IN THE HIGH COURT OF JUDICATURE FOR RAJASTHAN AT

JODHPUR.

ORDER

Rajasthan Co-operative v. Industrial Tribunal,

Spinning Mills, Bhilwara & Ors.

Gulabpura Distt.Bhilwara

S.B.CIVIL WRIT PETITION NO.6390/1992 under Article 226 of the

Constitution of India. 16th November, 2005

Date of Order :

PRESENT

HON'BLE MR.JUSTICE GOVIND MATHUR

Mr. Rajesh Joshi, for the petitioner.

Mr. R.N.Upadhyay, for the respondents.

BY THE COURT :

By this petition for writ validity of the award dated 25.6.1992 passed by the Industrial

Tribunal, Bhilwara in Industrial Dispute No.26/79 is questioned. Learned Industrial Tribunal, Bhilwara by the award impugned allowed high cost allowance to the ministerial staff working with the petitioner w.e.f. 1.8.1972.

The workmen claimed high cost allowance in view of a decision taken by the Board of Directors of the petitioner unit to provide pay scales to the clerical staff on basis of Beawar Index Pattern. The workmen also claimed high cost allowance according to the recommendations of the Second Wage Board for

Cotton Textile units.
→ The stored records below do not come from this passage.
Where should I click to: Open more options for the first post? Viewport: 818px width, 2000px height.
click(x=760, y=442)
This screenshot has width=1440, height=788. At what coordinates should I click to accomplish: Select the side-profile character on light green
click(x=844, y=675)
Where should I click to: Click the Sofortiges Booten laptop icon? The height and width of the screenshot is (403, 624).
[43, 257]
Learned Industrial Tribunal accepted the claim made by the workmen on the grounds mentioned above and also for the reason that the high cost allowance was in prevalence in other similar industrial units at Beawar, Gulabpura and Vijaynagar.

Challenge to the award is given by the employer on the grounds that the petitioner industry was already giving better pay scales to its employees than the pay scales prescribed by the Wage Board, the industrial unit is suffering losses and, therefore, it is not in a position to bear the additional burden of high cost allowance and that Rashtriya Textile

Karamchari Sangh was having no locus standi to pursue the industrial dispute which was decided by the tribunal by the award impugned.
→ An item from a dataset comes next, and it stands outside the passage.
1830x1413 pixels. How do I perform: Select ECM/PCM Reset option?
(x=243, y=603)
I have perused the record of the case and also gone through the award impugned.

I do not find any force in the contention of counsel for the petitioner that Rashtriya Textile

Karamchari Sangh was having no locus standi to pursue the demand of the workmen agitated under the award impugned. It is true that the demand at the first instance was raised by the Textile Mills Karamchari

Sangh and on instance of it the industrial dispute was referred for its adjudication. In industrial jurisprudence a trade union is a body which enters into negotiations with the employer for the welfare of the workmen as well as for the prosperity of the industry. The negotiations by a trade union to protect rights of workmen are in form of collective bargaining. A trade union ultimately represents and protects rights of workmen. A trade union cannot be denied to come forward to protect and safeguard interest of the workmen merely on the count that the demand under adjudication was not raised by it. If an issue relates to the workmen working with the industry then if a trade union comes forward to pursue the dispute then the union acts well within the duties embarked upon it. The award impugned cannot be held illegal merely on the count that it was pursued by a trade union which initially not raised the demand in question.
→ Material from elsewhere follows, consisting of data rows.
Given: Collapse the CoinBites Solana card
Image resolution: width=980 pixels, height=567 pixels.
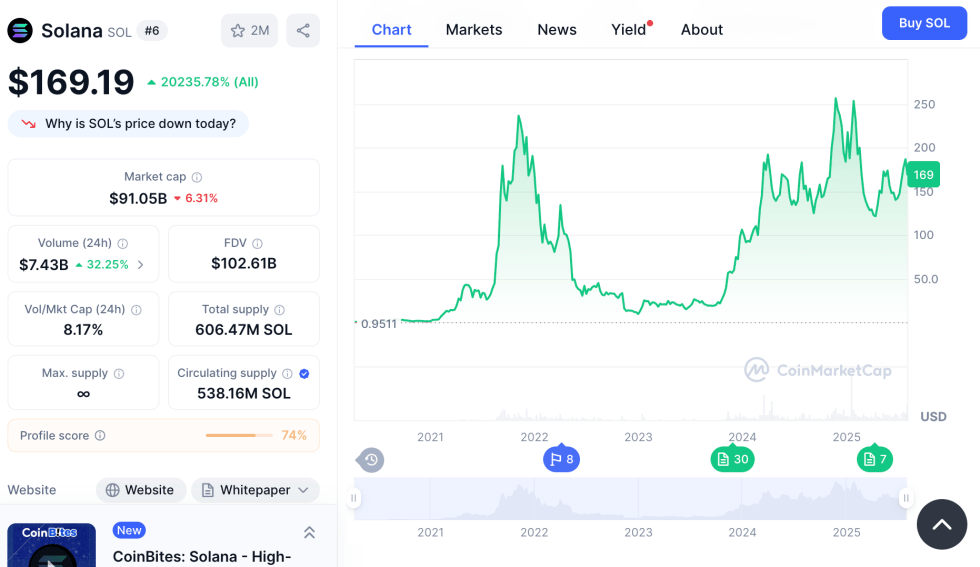Looking at the screenshot, I should (309, 532).
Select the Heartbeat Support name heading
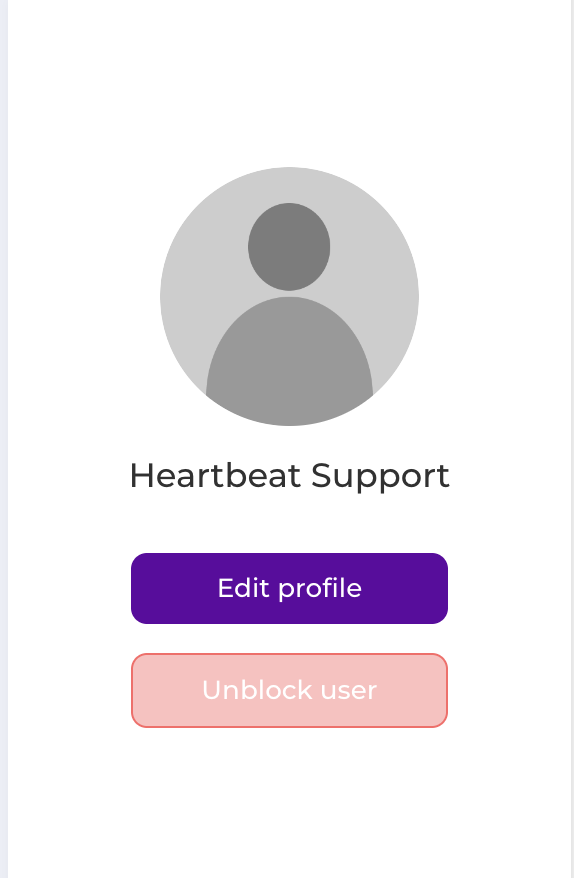The image size is (574, 878). click(290, 476)
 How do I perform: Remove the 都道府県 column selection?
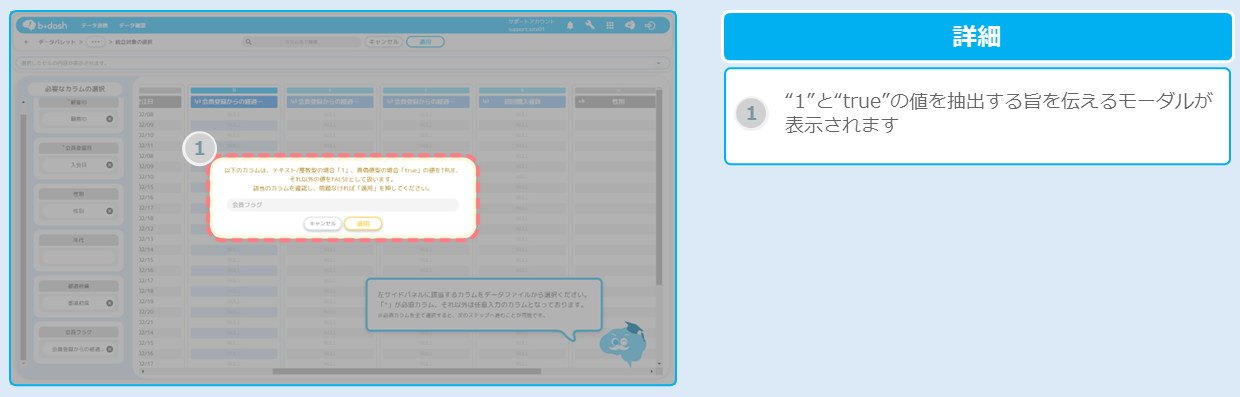click(110, 301)
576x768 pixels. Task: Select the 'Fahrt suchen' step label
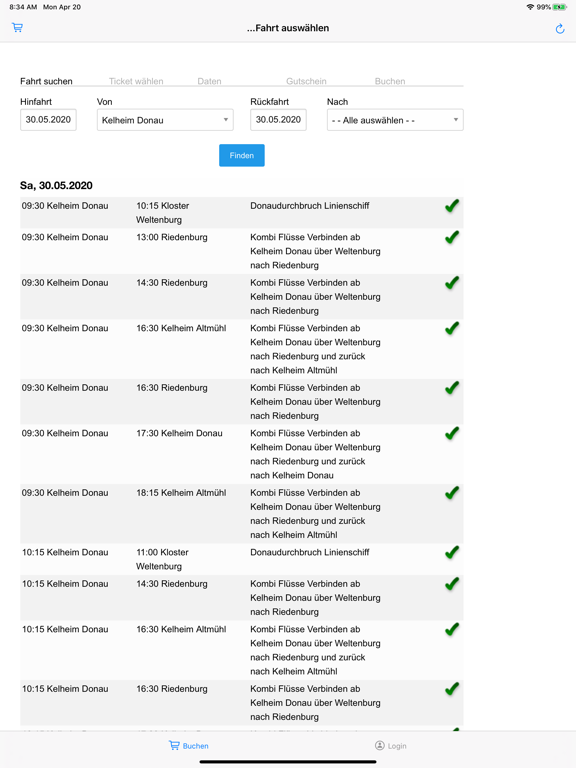coord(46,81)
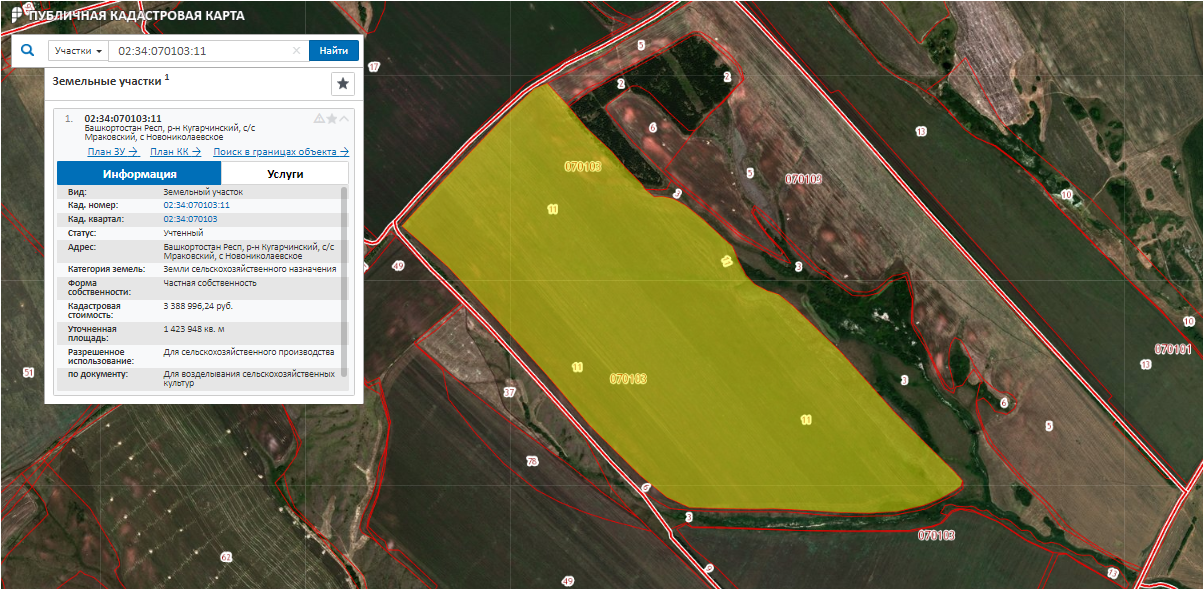Add parcel 02:34:070103:11 to favorites star

[x=332, y=118]
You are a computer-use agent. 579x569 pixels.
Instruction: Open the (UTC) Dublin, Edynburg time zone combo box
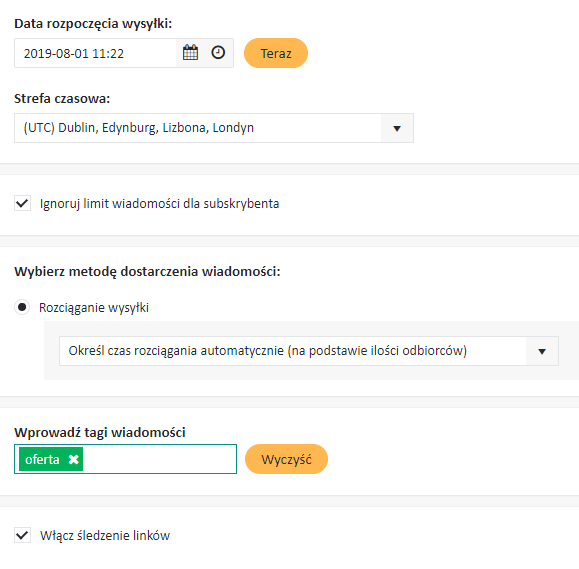pyautogui.click(x=214, y=128)
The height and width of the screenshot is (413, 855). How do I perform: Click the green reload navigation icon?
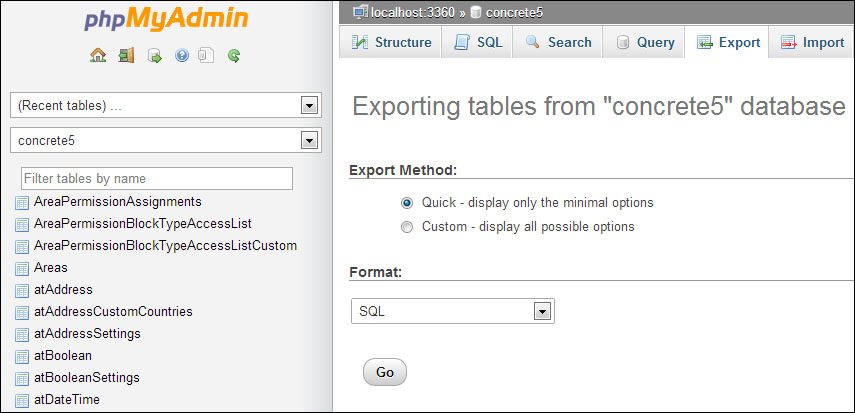coord(234,56)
The other contention of counsel for the petitioner is that the industrial tribunal erred while applying the recommendations made by the Cotton Wage

Board as the pay scales applicable in the industrial unit were better than the pay scales prescribed by the

Wage Board.

In my opinion this issue is dealt with by the tribunal quite meticulously. The Wage Board made its recommendations much back in the year 1960 and the prescribed pay scales given therein were relating to that year. The pay scales on which the petitioner relied are the pay scales given in the year 1972. As such the comparison made by the petitioner with the pay scales prescribed by the Wage Board in the year 1960 is misconceived. The Wage Board allowed high cost allowance to the staff of the Cotton Mill Units with their pay. The petitioner unit utterly failed to satisfy that the high cost allowance was merged with the pay scales prescribed. I do not find any illegality in giving high cost allowance to the ministerial staff of the petitioner industry. It is further pertinent to note that high cost allowance was in prevalence at the relevant time in other nearby similar industries situated at Gulabpura and Beawar.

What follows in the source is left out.